The Torah gives us three separate obligations to love. One, quoted by Rabbi Hillel as the essence, the unifying principle, of Judaism, is one we read on Yom Kippur afternoon: v’ahavta l’re-echa kamocha: you shall love your neighbor as yourself. Secondly, the one we will read tomorrow morning, v’ahavta et Adonai elohecha—you shall love Adonai your God. And, just a few chapters later: V’ahavtem et ha-ger: you, all of you, shall love the stranger. Not your partner. Not your parents. Not your children. Neighbor, God, stranger.

We are commanded, then, first individually and then community, those with whom the relationship is not as natural, not as immediate, not as obvious. We are commanded, to love people—and a Being—we may never meet, never know, never touch. We are commanded to love not just those with whom we share hopes and dreams, not those with whom we share the joys and challenges of everyday life—but, in fact, those who can seem most distant, most different, most Divine.
Last summer, after the murder of Shira Banki at the Jerusalem Pride Parade, a digital graphic began to appear in the feeds of various friends. A rainbow flag, with the command to love: V’ahavta l’re-eicha kamocha: Love your neighbor as yourself. Only, there were 3 words added. V’ahavta l’rei-echa im hu lo kamocha: Love your neighbor if he is not like yourself. Ahavat chinam—baseless love. Love based not on prior relationship, or on expectations.
This Tu B’Av, just last night, the Reform Movement launched Nitzavim: Standing Up for Voter Protection andParticipation. This weekend, clergy and lay leaders are in North Carolina, beginning to register voters in Raleigh and Durham. Efforts will continue through Election Day, getting out the vote, and protecting voters rights—particularly voters of color—when they arrive at the polls on election day. We are doing this in partnership with the NAACP, and in particular with the Rev. Dr. William Barber, who has bravely led the Moral Mondays movement in North Carolina for over 3 years. It was Rev. Dr. Barber who lit up the stage at the Democratic National Convention, teaching and preaching that: “We are being called to be the moral defibrillator of our time. We must shock this nation with the power of love.”
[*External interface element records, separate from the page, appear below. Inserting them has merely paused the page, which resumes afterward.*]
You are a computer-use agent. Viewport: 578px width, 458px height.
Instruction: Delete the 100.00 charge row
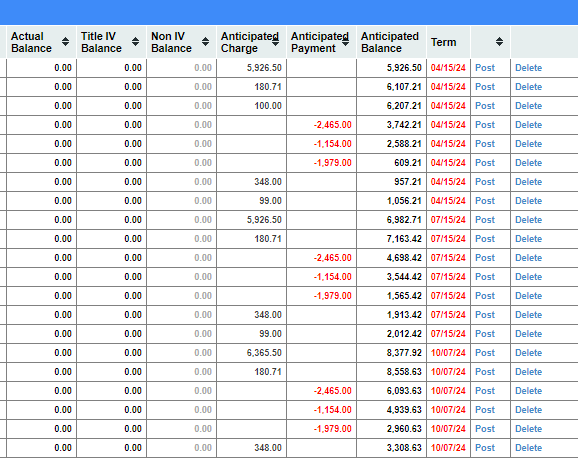click(529, 106)
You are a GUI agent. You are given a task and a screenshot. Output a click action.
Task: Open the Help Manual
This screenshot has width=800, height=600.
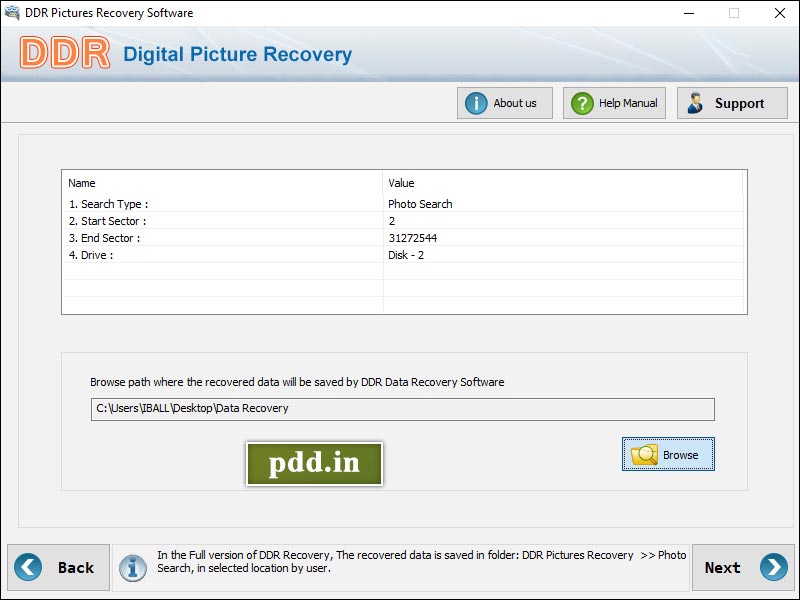pyautogui.click(x=614, y=103)
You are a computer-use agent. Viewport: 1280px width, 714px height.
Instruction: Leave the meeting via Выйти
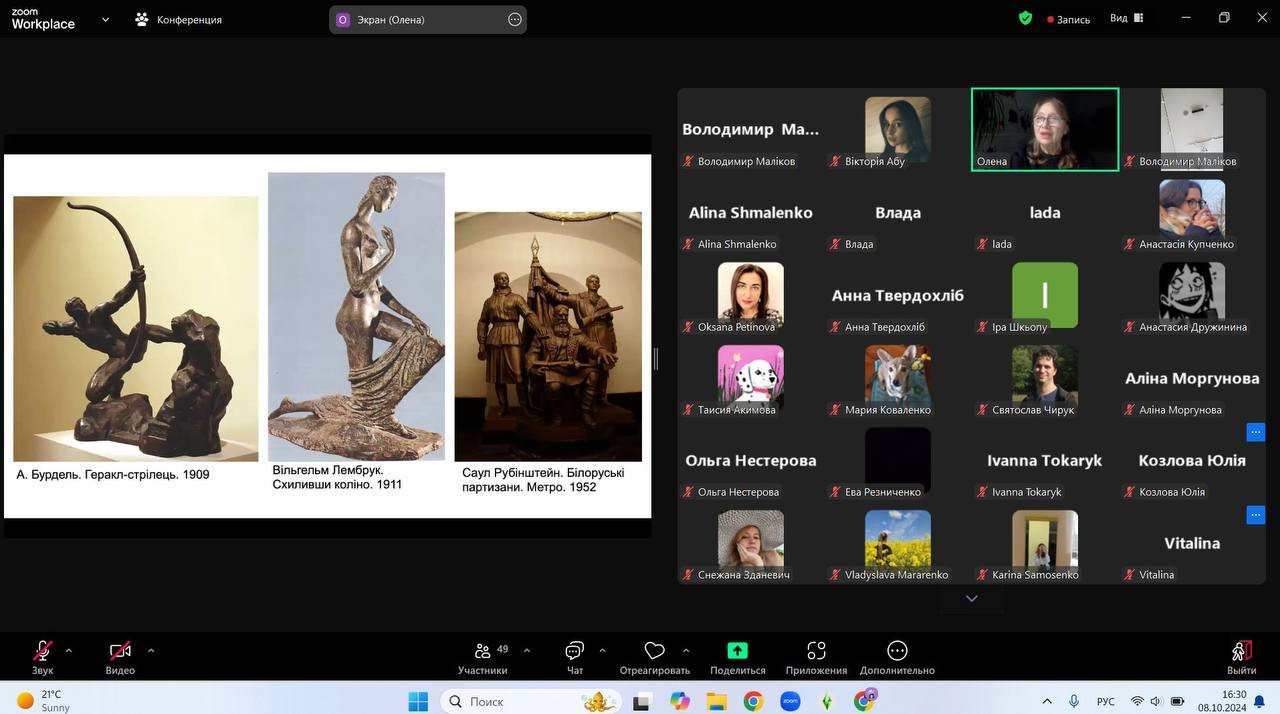[1241, 657]
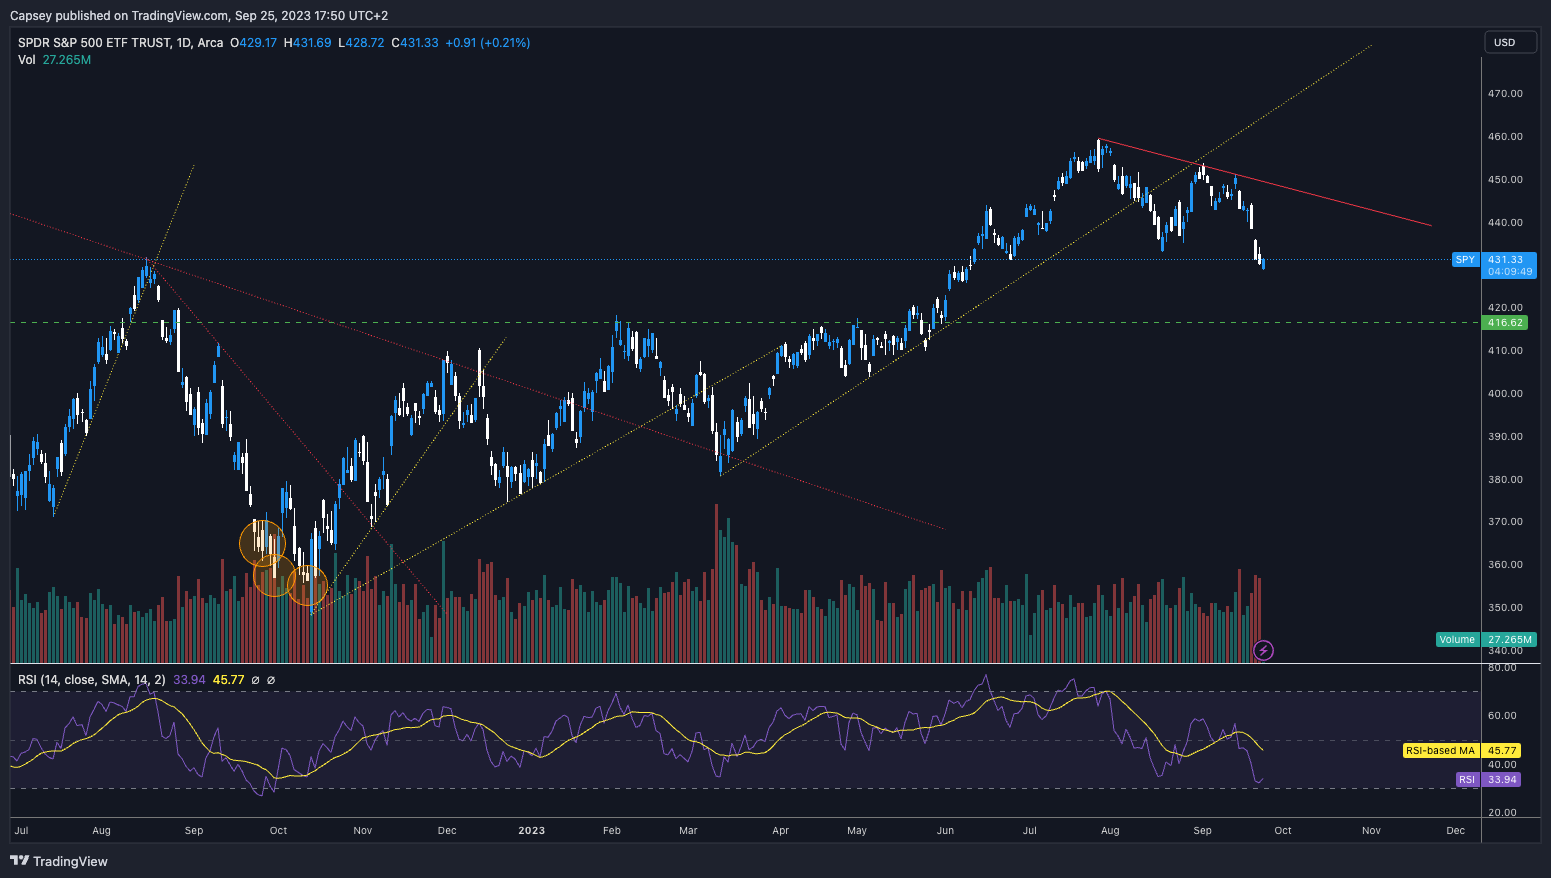Screen dimensions: 1551x878
Task: Select the topmost orange circle marker
Action: pos(262,543)
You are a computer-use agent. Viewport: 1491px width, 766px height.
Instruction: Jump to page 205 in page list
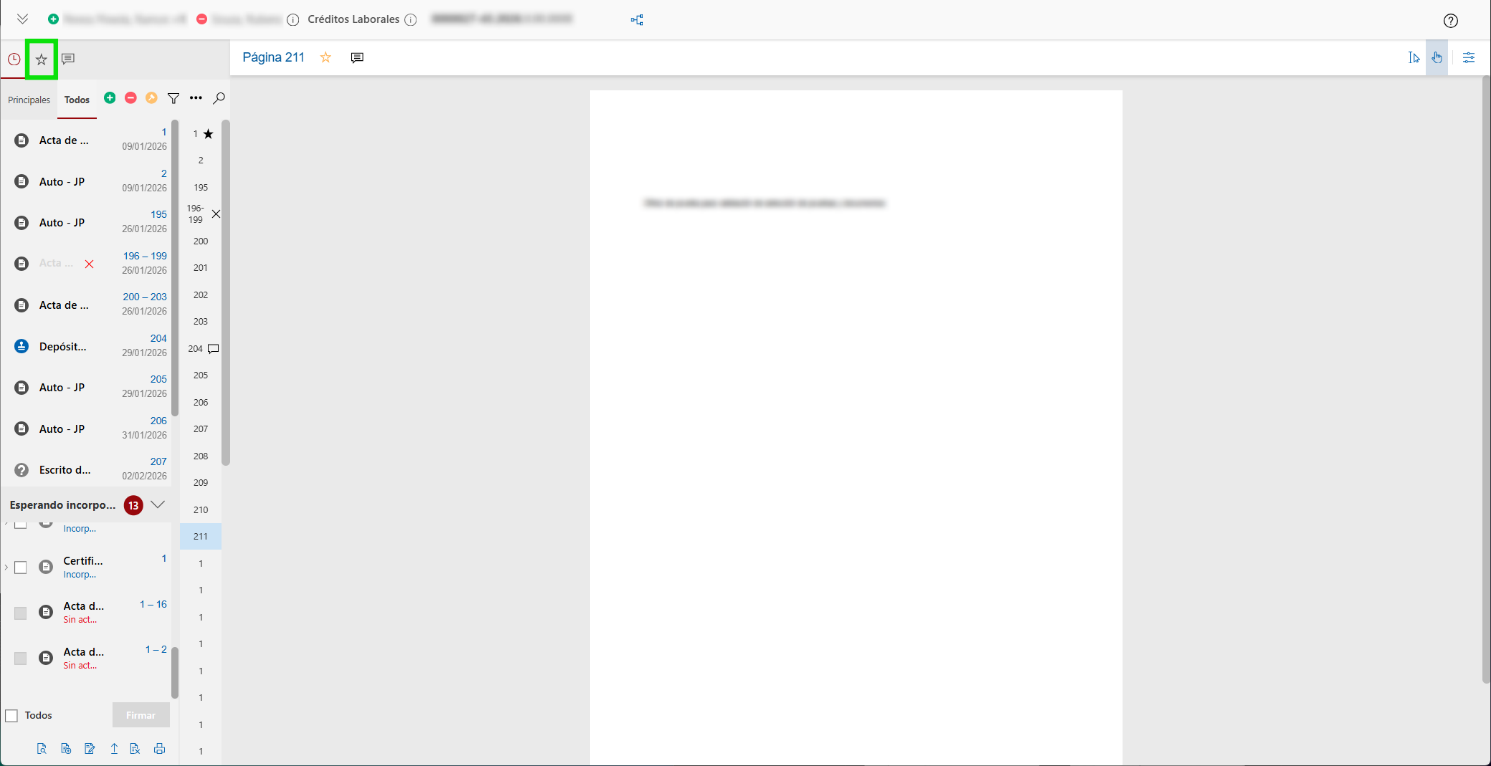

Ahavat chinam—baseless love, but love that is action and visible and meaningful. Maybe it’s as little as giving up a seat on the subway, buying coffee for the person behind you at Starbucks, or something as simple as looking up from our phones and smiling at someone we see walking down Columbus. Maybe it is donating to one of the organizations on theground in Baton Rouge, or doing work with Syrian refugees. Maybe it is committing—right here and now—to being a shelter volunteer right here at CRS. Maybe ahavat chinam, this baseless love, is small love—it is the daily acts that change the way we can interact with each other. 
Tu B’Av is not meant to be transformative, but it is meant to be preparatory. And if we can figure out how to love—in small ways—our neighbor, our God, the stranger—perhaps we will be ready to more deeply love our spouse, our parents, our children, ourselves. Perhaps, if we can look at the world—or someone in it—with ahavat chinam tomorrow, then we might be ready, 7 or so weeks from now, to stand before our neighbor, our God, and ourselves, ready for that Yom Kippur love.
Ken Yehi Ratzon—may it be God’s will. But first, may it be ours.